**SET TASK:** Render every line of the listing below as a numbered list, skipping blank lines. Leave the pictures out of your answer.

(Dataset entries)
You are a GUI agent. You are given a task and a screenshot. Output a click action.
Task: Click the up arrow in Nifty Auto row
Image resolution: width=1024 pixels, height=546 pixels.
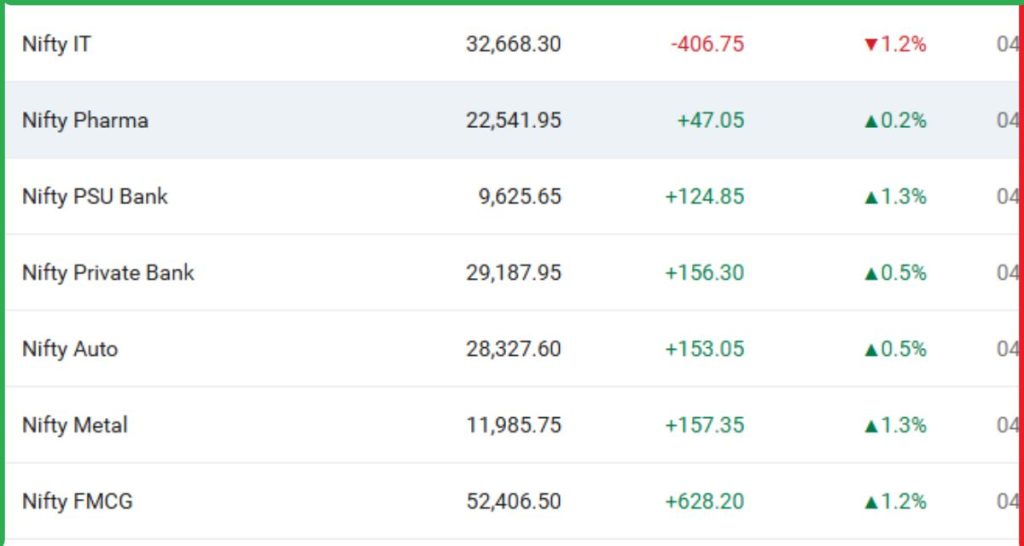871,349
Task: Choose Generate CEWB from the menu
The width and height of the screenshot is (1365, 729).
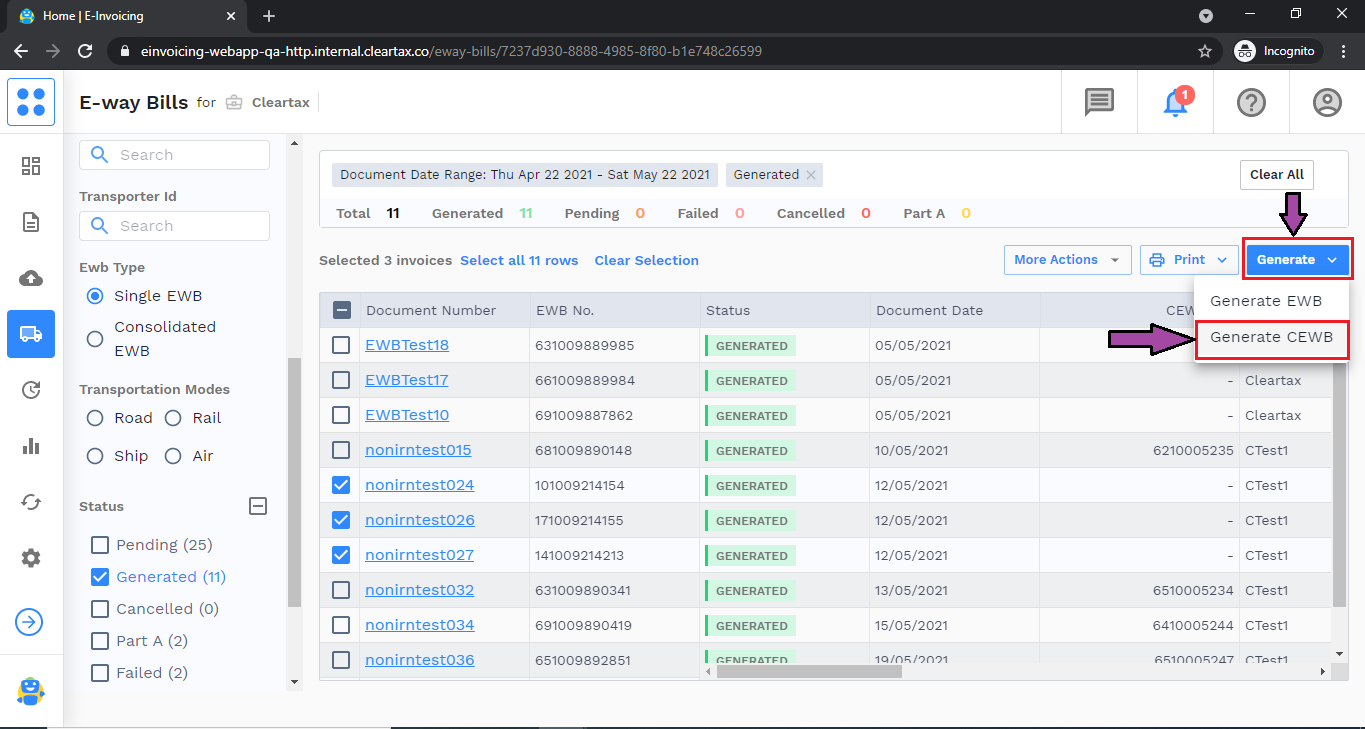Action: (1271, 338)
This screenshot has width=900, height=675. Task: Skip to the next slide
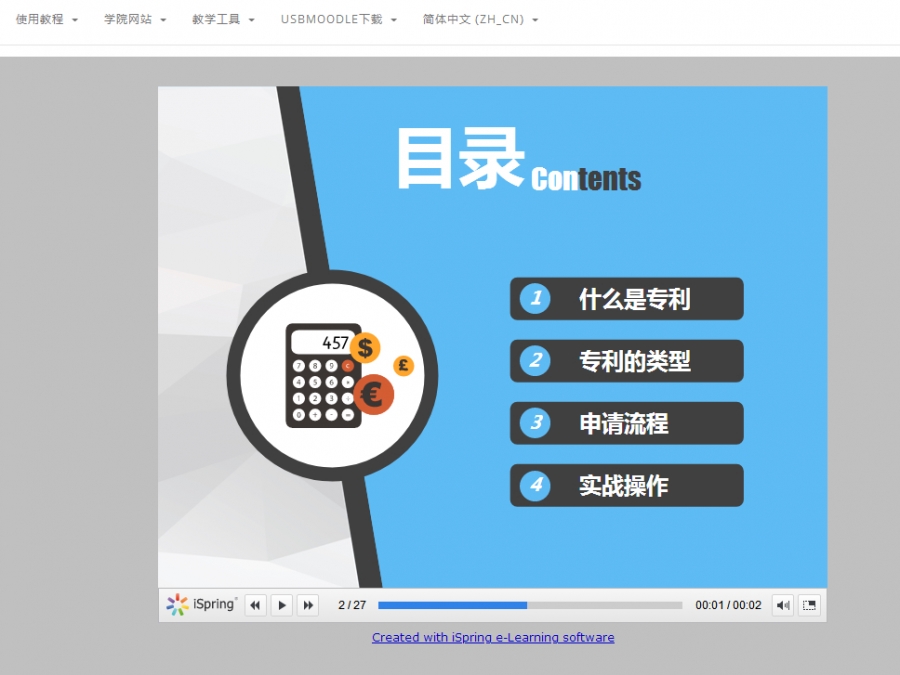[308, 605]
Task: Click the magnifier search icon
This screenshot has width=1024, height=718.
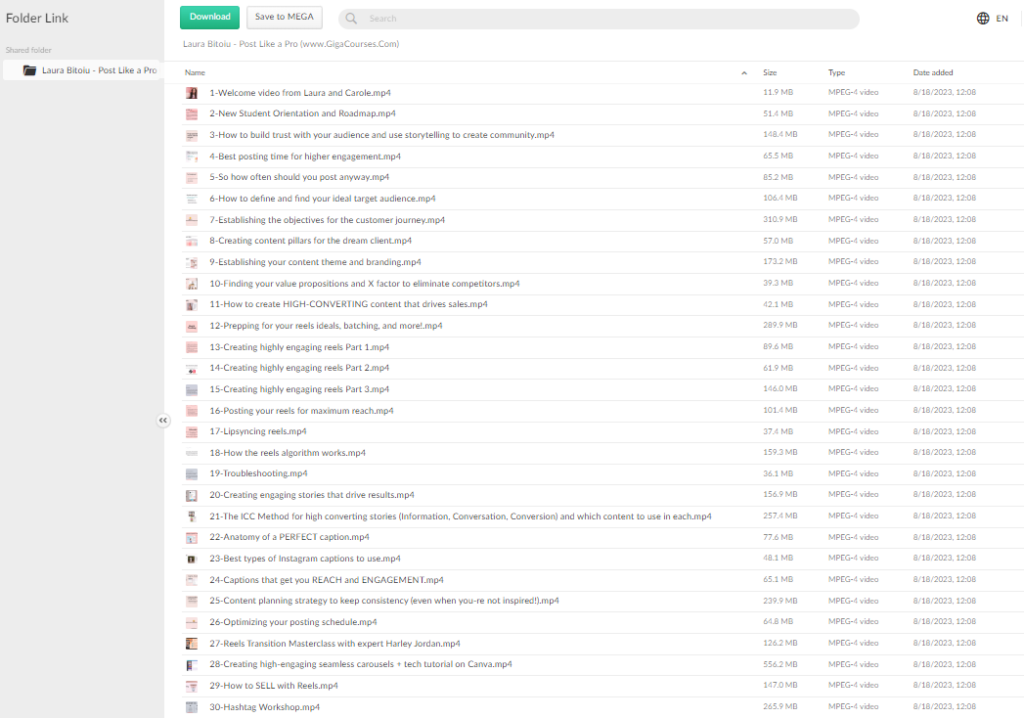Action: [352, 19]
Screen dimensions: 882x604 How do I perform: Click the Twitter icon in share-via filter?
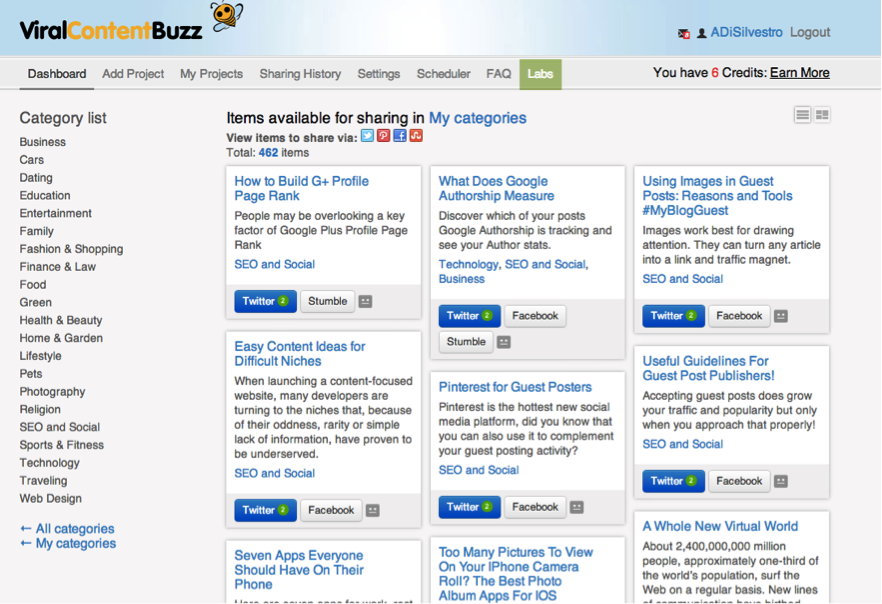coord(367,136)
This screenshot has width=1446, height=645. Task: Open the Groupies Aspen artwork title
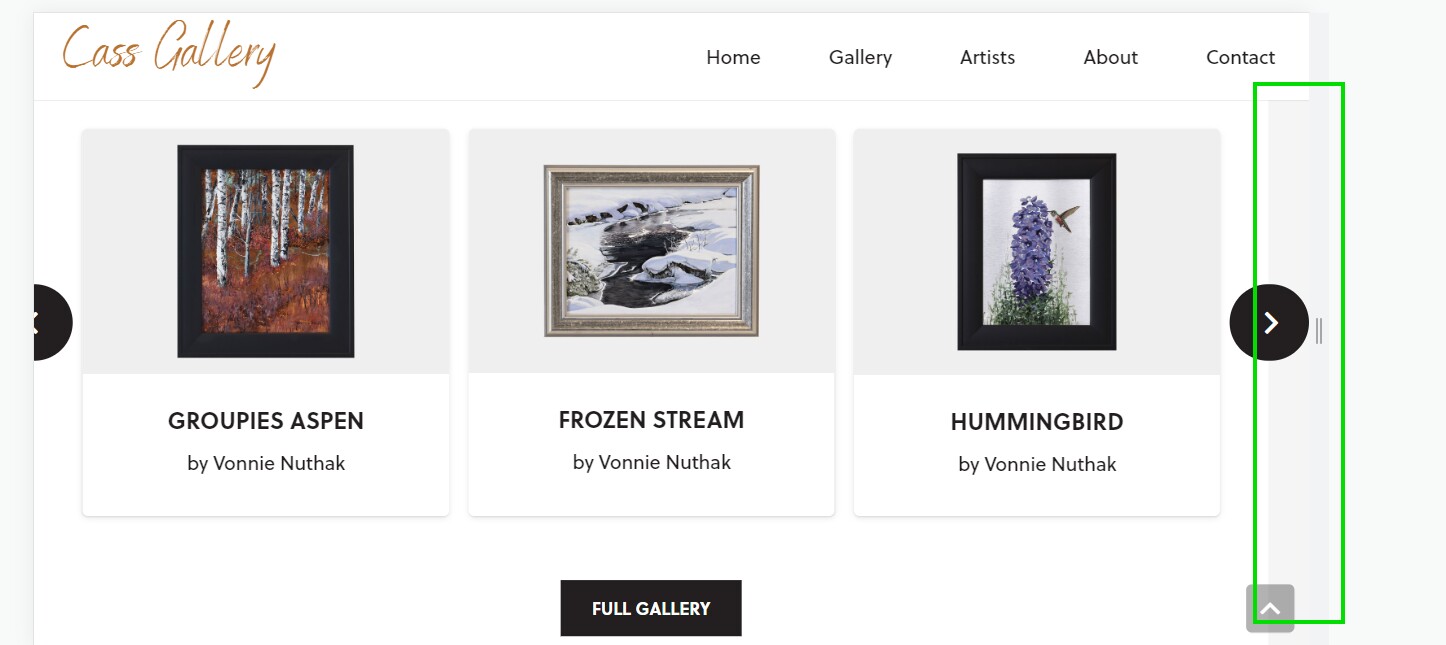click(265, 420)
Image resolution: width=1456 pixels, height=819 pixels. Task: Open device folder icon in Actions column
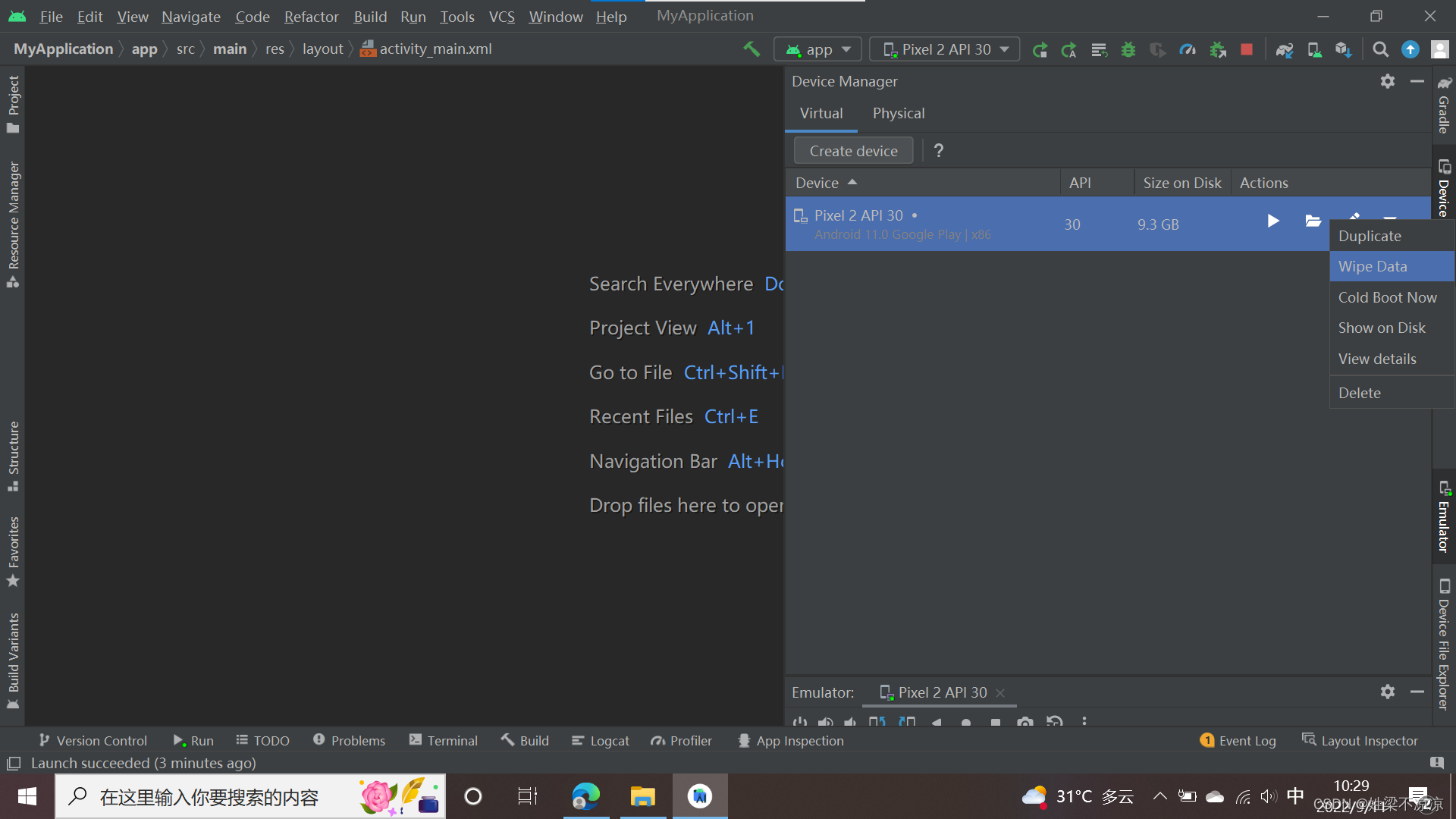coord(1313,221)
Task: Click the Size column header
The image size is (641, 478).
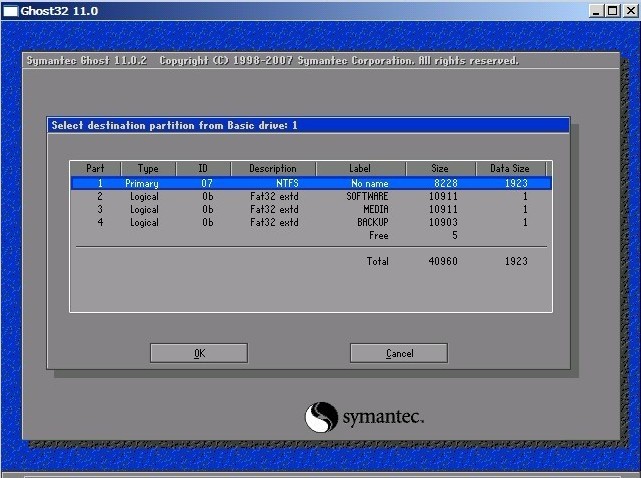Action: tap(441, 168)
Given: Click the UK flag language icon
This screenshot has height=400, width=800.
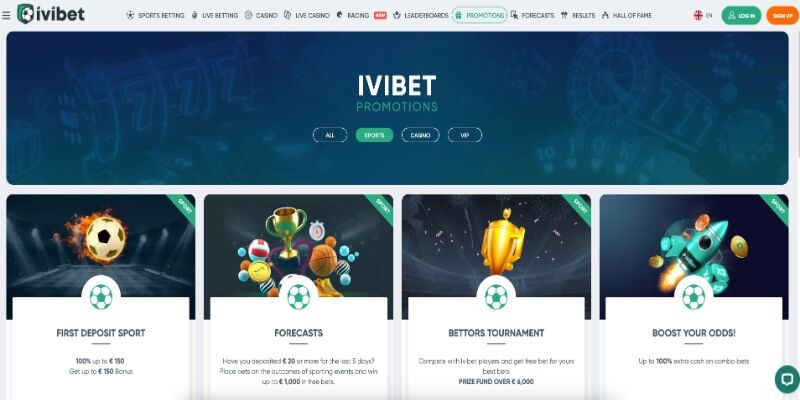Looking at the screenshot, I should pyautogui.click(x=698, y=15).
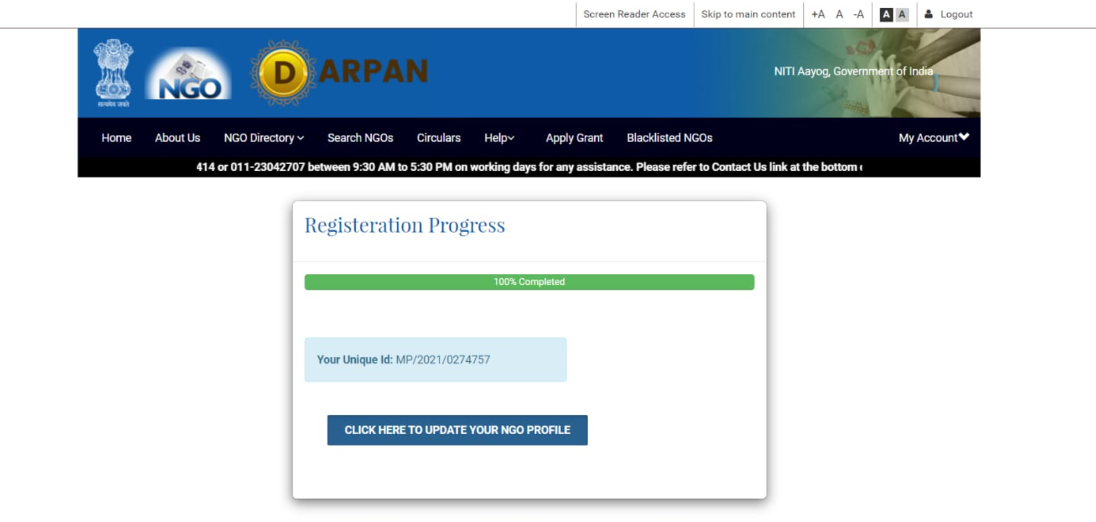
Task: Go to the Home menu item
Action: 116,138
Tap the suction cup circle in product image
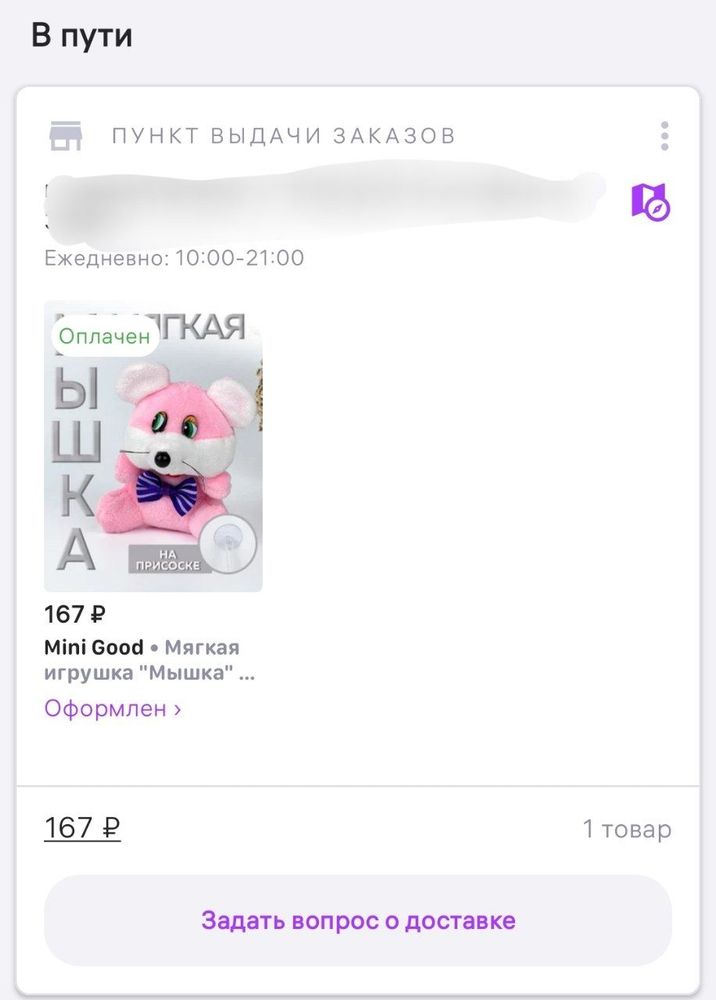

**CORRECT RESPONSE:**
1. You are a GUI agent. You are given a task and a screenshot. Output a click action.
2. Task: Click the up arrow in Nifty Auto row
3. Image resolution: width=1024 pixels, height=546 pixels.
4. 871,349
5. Task: Choose Generate CEWB from the menu
6. The width and height of the screenshot is (1365, 729).
7. Action: (1271, 338)
8. This screenshot has width=900, height=675. Task: Skip to the next slide
9. [308, 605]
10. Task: Click the magnifier search icon
11. This screenshot has width=1024, height=718.
12. Action: [352, 19]
13. Screen dimensions: 882x604 How do I perform: Click the Twitter icon in share-via filter?
14. coord(367,136)
15. This screenshot has width=1446, height=645. Task: Open the Groupies Aspen artwork title
16. click(265, 420)
17. Image resolution: width=1456 pixels, height=819 pixels. Task: Open device folder icon in Actions column
18. coord(1313,221)
19. Task: Click the Size column header
20. The image size is (641, 478).
21. Action: tap(441, 168)
22. Given: Click the UK flag language icon
23. This screenshot has height=400, width=800.
24. Looking at the screenshot, I should pyautogui.click(x=698, y=15).
25. Task: Go to the Home menu item
26. Action: 116,138
27. Tap the suction cup circle in product image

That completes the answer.